● **WHAT YOU HAVE TO DO**
The complete set of records below must be repeated precisely as given.

● **LISTED RECORDS**
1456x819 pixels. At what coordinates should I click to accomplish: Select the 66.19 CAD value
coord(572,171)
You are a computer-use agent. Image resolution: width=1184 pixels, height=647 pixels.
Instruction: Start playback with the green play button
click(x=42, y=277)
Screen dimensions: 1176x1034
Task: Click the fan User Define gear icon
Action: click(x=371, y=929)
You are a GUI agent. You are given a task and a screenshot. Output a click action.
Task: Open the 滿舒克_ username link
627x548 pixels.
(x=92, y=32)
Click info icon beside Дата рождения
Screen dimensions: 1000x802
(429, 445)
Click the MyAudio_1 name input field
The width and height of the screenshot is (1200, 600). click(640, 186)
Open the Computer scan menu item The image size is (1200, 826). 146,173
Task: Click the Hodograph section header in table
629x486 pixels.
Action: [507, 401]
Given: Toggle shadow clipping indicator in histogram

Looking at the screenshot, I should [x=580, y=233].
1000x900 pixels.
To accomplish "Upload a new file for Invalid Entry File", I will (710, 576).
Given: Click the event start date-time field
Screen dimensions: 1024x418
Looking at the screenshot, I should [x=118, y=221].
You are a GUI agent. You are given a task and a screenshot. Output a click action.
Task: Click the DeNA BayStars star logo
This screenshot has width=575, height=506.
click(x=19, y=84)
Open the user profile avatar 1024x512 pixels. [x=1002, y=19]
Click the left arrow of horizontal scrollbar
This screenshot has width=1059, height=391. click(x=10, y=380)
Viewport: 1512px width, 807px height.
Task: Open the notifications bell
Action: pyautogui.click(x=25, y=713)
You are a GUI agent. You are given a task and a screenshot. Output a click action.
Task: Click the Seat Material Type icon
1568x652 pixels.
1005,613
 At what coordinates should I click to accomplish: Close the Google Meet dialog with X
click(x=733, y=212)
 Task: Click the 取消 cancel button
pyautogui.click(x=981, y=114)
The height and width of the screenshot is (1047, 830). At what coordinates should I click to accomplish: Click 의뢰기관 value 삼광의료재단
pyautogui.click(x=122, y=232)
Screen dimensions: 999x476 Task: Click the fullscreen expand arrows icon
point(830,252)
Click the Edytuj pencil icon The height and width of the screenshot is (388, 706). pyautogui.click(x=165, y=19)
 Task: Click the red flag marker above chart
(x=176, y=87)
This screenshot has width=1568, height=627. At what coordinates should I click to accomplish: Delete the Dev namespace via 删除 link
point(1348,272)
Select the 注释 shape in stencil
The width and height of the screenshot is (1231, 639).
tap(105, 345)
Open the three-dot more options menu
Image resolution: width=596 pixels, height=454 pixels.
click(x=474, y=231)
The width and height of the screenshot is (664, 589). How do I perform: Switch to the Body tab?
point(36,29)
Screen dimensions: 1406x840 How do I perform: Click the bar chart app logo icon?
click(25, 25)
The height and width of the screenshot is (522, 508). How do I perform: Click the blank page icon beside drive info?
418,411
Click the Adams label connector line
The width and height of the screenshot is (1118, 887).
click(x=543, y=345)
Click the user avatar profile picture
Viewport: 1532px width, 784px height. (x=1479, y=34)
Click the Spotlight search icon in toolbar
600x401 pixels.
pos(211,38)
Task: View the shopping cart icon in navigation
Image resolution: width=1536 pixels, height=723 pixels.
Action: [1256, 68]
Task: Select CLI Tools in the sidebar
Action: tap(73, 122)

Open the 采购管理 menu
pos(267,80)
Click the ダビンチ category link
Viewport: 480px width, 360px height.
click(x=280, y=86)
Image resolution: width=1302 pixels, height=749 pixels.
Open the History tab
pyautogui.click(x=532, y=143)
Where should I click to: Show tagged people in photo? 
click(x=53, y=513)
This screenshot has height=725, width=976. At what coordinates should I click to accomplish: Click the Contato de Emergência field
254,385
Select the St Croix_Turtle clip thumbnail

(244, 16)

● **WRITTEN SOLUTION**
1456x819 pixels. At what coordinates should I click to accomplish: Select the 66.19 CAD value
coord(572,171)
You are a computer-use agent. Image resolution: width=1184 pixels, height=647 pixels.
Instruction: Start playback with the green play button
click(x=42, y=277)
Screen dimensions: 1176x1034
Task: Click the fan User Define gear icon
Action: click(x=371, y=929)
You are a GUI agent. You are given a task and a screenshot. Output a click action.
Task: Open the 滿舒克_ username link
627x548 pixels.
(x=92, y=32)
Click info icon beside Дата рождения
Screen dimensions: 1000x802
(429, 445)
Click the MyAudio_1 name input field
The width and height of the screenshot is (1200, 600). click(640, 186)
Open the Computer scan menu item The image size is (1200, 826). 146,173
Task: Click the Hodograph section header in table
629x486 pixels.
Action: [507, 401]
Given: Toggle shadow clipping indicator in histogram

Looking at the screenshot, I should [x=580, y=233].
1000x900 pixels.
To accomplish "Upload a new file for Invalid Entry File", I will (710, 576).
Given: Click the event start date-time field
Screen dimensions: 1024x418
Looking at the screenshot, I should [x=118, y=221].
You are a GUI agent. You are given a task and a screenshot. Output a click action.
Task: Click the DeNA BayStars star logo
This screenshot has width=575, height=506.
click(x=19, y=84)
Open the user profile avatar 1024x512 pixels. [x=1002, y=19]
Click the left arrow of horizontal scrollbar
This screenshot has width=1059, height=391. click(x=10, y=380)
Viewport: 1512px width, 807px height.
Task: Open the notifications bell
Action: pyautogui.click(x=25, y=713)
You are a GUI agent. You are given a task and a screenshot. Output a click action.
Task: Click the Seat Material Type icon
1568x652 pixels.
1005,613
 At what coordinates should I click to accomplish: Close the Google Meet dialog with X
click(x=733, y=212)
 Task: Click the 取消 cancel button
pyautogui.click(x=981, y=114)
The height and width of the screenshot is (1047, 830). At what coordinates should I click to accomplish: Click 의뢰기관 value 삼광의료재단
pyautogui.click(x=122, y=232)
Screen dimensions: 999x476 Task: Click the fullscreen expand arrows icon
point(830,252)
Click the Edytuj pencil icon The height and width of the screenshot is (388, 706). pyautogui.click(x=165, y=19)
 Task: Click the red flag marker above chart
(x=176, y=87)
This screenshot has width=1568, height=627. At what coordinates should I click to accomplish: Delete the Dev namespace via 删除 link
point(1348,272)
Select the 注释 shape in stencil
The width and height of the screenshot is (1231, 639).
tap(105, 345)
Open the three-dot more options menu
Image resolution: width=596 pixels, height=454 pixels.
click(x=474, y=231)
The width and height of the screenshot is (664, 589). How do I perform: Switch to the Body tab?
point(36,29)
Screen dimensions: 1406x840 How do I perform: Click the bar chart app logo icon?
click(25, 25)
The height and width of the screenshot is (522, 508). How do I perform: Click the blank page icon beside drive info?
418,411
Click the Adams label connector line
The width and height of the screenshot is (1118, 887).
click(x=543, y=345)
Click the user avatar profile picture
Viewport: 1532px width, 784px height. (x=1479, y=34)
Click the Spotlight search icon in toolbar
600x401 pixels.
pos(211,38)
Task: View the shopping cart icon in navigation
Image resolution: width=1536 pixels, height=723 pixels.
Action: [1256, 68]
Task: Select CLI Tools in the sidebar
Action: tap(73, 122)

Open the 采购管理 menu
pos(267,80)
Click the ダビンチ category link
Viewport: 480px width, 360px height.
click(x=280, y=86)
Image resolution: width=1302 pixels, height=749 pixels.
Open the History tab
pyautogui.click(x=532, y=143)
Where should I click to: Show tagged people in photo? 
click(x=53, y=513)
This screenshot has height=725, width=976. At what coordinates should I click to accomplish: Click the Contato de Emergência field
254,385
Select the St Croix_Turtle clip thumbnail

(244, 16)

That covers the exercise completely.